One of the most common questions we hear about RC cars and trucks is, "how fast does it go?" While this seems like a common, ordinary and easy question to answer, the truth is that there are a number of different factors that contribute to a vehicle's speed, torque and acceleration. One of the big determining factors is the gear ratio and transmission of your vehicle. While things like installing a faster motor or higher voltage battery are easy things to understand, wrapping your head around gear ratios can be like taking an advanced course in physics, geometry, algebra and trigonometry. While there's a lot going on, there's some simple ways to get a basic understanding of what the gears in your transmission do, what changing them means and how things work. We've also put a list of commonly used terms together for you below for quick reference to help you as you progress.

External Gear Ratio -- The gear ratio of the gears that are visible or outside of a transmission case. This is the ratio of the pinion and spur gear.

Final Drive Ratio -- The gear ratio of the entire drive system in a car or truck. This includes the internal gear ratio of the transmission and the external gear ratio of the pinion and spur gears. You can calculate this ratio by dividing the spur gear tooth count by the pinion gear tooth count and multiplying that total by the internal transmission ratio.

Gear Ratio -- A gear ratio is the relationship between the number of teeth on two meshed gears. This relationship is expressed mathematically. For example, if one gear with 50 teeth is driven by a gear with 20 teeth, the gear ratio is 2.5:1. You would calculate this by diving 50/20 for a total of 2.5.In an RC Car, you have 2 different ratios you'll need to work with to achieve the proper gearing for a specific application and goal. The first is the external ratio and the other is the internal ratio.

Internal Gear Ratio -- The gear ratio of a vehicle's transmission gears separate from the pinion and spur gear ratios. The internal ratio is a fixed number determined by the manufacturer of your vehicle.

Module -- For countries that use the metric system, Module is the equivalent of pitch. It typically refers to the pitch diameter, in millimeters, divided by the number of teeth. The higher the number on the pitch, the finer the tooth profile is. The common module types are 1.0 module and 0.6 module.

Pinion Gear -- A small gear that directly attaches to the output shaft of an electric motor.

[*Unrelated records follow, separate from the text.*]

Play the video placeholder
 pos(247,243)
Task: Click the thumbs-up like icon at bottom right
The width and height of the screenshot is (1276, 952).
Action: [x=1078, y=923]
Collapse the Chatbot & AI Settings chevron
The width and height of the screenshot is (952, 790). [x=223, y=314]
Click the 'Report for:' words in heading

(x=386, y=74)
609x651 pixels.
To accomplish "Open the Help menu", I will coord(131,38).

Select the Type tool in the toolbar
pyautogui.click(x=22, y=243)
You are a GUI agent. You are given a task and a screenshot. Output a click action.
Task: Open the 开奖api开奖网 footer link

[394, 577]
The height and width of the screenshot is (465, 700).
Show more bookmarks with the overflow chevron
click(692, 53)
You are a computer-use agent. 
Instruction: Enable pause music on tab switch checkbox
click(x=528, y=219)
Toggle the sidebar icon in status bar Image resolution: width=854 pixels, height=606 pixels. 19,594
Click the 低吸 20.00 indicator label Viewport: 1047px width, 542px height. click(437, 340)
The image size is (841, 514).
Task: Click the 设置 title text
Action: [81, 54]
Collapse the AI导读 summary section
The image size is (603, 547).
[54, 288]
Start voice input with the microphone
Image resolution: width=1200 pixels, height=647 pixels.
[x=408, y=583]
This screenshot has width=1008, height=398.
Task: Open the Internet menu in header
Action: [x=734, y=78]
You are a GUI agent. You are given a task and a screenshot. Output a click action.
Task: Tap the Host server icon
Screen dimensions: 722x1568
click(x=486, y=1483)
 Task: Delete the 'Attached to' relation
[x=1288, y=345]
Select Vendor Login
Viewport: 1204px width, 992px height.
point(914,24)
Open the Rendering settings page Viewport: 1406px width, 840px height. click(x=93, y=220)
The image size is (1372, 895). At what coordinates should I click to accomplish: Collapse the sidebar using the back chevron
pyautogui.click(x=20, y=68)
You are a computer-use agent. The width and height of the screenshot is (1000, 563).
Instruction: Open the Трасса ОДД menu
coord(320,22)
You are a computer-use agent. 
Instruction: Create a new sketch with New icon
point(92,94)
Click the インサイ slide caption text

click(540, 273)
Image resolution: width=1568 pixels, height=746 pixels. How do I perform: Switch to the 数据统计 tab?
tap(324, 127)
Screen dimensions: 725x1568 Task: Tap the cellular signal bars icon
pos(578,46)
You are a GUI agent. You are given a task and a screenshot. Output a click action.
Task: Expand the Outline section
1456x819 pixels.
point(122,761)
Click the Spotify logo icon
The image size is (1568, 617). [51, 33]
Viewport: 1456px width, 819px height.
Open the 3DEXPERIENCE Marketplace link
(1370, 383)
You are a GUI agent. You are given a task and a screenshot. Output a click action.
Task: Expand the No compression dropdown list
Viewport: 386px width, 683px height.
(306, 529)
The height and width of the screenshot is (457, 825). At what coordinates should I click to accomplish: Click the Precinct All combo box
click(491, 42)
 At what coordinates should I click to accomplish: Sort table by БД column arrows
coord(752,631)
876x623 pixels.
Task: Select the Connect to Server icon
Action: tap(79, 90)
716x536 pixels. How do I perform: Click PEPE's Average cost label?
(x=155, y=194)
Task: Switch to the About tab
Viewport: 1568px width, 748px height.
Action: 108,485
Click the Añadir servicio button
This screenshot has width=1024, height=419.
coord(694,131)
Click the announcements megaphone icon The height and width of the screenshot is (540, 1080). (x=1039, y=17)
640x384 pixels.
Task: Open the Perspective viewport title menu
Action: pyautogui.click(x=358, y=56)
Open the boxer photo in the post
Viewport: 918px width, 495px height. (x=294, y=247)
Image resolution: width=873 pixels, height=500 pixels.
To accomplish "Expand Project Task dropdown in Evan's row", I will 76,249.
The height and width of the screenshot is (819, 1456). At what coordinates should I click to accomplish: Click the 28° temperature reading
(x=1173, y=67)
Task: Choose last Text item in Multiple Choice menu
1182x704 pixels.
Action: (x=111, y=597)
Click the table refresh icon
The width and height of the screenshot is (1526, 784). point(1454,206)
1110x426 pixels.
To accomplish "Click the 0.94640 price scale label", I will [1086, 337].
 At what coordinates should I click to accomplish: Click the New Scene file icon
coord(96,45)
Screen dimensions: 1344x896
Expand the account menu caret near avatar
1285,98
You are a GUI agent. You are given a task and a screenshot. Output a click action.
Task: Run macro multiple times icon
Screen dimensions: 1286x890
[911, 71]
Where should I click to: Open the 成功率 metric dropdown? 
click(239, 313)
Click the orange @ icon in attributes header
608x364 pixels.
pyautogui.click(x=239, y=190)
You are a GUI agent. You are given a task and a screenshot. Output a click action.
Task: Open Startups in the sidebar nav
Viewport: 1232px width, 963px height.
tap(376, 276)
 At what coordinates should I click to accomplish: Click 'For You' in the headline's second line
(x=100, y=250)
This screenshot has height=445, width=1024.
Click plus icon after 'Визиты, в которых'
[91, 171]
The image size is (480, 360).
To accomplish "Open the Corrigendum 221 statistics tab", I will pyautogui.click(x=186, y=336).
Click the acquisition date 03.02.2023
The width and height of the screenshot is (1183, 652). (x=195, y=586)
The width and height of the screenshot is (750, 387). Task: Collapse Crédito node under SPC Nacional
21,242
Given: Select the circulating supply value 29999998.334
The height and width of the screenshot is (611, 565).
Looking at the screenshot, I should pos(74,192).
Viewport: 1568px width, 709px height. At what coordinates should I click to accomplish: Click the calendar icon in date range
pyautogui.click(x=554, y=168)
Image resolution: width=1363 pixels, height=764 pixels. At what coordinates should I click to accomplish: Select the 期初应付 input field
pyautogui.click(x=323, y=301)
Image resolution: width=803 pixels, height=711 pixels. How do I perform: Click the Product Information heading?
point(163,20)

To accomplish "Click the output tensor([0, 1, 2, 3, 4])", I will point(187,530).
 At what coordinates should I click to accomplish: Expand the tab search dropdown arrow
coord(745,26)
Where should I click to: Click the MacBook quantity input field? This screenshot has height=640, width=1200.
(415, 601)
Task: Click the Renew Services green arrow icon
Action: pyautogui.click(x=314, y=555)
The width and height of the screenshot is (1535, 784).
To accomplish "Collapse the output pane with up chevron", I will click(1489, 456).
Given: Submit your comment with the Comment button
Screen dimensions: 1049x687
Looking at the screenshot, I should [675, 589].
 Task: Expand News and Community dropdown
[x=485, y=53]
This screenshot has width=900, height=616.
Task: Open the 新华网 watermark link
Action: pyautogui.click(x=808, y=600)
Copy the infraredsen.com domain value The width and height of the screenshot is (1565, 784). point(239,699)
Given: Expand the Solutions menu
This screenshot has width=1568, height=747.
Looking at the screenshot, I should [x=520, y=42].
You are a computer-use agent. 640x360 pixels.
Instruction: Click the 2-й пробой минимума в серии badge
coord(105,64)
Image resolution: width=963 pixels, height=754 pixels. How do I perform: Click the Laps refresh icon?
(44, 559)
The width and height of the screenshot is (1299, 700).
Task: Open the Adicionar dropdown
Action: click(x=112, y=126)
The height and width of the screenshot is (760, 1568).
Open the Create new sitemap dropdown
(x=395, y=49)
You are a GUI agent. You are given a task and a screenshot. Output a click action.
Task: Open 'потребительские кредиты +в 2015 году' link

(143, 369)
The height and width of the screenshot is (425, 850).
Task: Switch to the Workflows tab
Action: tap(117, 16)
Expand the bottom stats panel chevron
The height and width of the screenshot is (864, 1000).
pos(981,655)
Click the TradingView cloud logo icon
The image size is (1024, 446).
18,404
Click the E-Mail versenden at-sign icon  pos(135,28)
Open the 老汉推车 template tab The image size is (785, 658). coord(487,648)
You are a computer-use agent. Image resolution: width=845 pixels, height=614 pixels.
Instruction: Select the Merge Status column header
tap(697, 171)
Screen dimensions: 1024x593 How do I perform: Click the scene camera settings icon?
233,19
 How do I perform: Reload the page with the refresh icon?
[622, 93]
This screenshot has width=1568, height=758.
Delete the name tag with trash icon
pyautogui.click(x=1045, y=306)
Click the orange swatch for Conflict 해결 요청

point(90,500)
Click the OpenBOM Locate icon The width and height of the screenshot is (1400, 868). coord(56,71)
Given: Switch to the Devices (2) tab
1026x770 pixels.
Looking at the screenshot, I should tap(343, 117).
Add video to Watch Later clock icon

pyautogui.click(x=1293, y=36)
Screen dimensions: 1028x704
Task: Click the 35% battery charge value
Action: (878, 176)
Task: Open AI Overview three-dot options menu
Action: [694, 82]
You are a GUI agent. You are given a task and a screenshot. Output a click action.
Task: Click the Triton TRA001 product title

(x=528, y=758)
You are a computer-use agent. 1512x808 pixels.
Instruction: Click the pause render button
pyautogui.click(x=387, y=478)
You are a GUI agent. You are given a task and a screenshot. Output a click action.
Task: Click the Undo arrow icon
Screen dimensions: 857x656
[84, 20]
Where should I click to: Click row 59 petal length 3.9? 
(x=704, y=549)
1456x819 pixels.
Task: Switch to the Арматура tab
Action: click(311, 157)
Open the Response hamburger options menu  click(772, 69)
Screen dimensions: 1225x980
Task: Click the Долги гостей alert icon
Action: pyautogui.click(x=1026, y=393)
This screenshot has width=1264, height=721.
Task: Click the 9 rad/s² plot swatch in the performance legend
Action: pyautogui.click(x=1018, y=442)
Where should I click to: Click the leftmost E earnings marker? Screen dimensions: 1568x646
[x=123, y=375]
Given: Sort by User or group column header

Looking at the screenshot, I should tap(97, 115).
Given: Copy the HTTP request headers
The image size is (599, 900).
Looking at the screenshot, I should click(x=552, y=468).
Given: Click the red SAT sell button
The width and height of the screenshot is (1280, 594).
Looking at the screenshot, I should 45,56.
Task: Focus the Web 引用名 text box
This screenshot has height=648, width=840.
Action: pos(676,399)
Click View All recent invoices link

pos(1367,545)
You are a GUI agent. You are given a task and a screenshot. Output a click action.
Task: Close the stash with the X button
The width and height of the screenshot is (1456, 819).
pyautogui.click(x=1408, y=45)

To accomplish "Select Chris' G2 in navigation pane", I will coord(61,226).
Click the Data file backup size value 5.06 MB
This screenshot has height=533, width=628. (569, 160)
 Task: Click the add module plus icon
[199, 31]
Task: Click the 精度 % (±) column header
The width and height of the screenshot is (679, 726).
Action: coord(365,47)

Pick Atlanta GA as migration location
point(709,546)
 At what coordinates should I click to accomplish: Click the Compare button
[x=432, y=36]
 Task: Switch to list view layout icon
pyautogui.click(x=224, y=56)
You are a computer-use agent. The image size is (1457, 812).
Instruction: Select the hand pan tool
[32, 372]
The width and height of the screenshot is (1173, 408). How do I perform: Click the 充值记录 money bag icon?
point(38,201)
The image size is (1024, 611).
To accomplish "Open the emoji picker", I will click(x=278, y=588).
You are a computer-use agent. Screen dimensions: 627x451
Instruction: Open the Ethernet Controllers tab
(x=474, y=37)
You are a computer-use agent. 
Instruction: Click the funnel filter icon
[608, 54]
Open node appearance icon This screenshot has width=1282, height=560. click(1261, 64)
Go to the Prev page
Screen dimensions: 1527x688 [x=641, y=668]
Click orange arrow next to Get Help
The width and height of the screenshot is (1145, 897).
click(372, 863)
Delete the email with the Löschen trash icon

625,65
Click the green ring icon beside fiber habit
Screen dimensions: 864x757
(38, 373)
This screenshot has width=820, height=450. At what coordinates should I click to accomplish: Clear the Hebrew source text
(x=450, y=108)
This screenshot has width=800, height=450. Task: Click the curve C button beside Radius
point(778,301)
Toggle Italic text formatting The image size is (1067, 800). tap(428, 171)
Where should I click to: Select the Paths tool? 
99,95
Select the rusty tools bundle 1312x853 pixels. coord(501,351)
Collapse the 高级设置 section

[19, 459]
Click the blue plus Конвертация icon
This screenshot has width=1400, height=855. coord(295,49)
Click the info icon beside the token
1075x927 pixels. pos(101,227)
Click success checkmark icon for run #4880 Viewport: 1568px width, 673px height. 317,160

Pitch (AKA Pitch Diameter) -- In countries that do not use the metric system, pitch refers to the number of teeth on a gear with a 1-inch pitch diameter. The higher the number on the pitch, the finer the tooth profile is. The finer the pitch, the more efficient the gear; however, since they have less material, they are often more prone to stripping if the mesh is not set properly. The more coarse the pitch, the less efficient the gear will be; however, they are also more durable and less susceptible to damage. 48 pitch is the most common pitch in RC, however, 64 pitch and 32 pitch can also be used.

Spur Gear -- The large gear mounted to the top shaft of your transmission in an off-road vehicle, the center differential in an 1/8-scale or 4WD Short Course Truck or the main lay shaft in an on-road vehicle. The spur gear is driven by the pinion gear or clutch bell.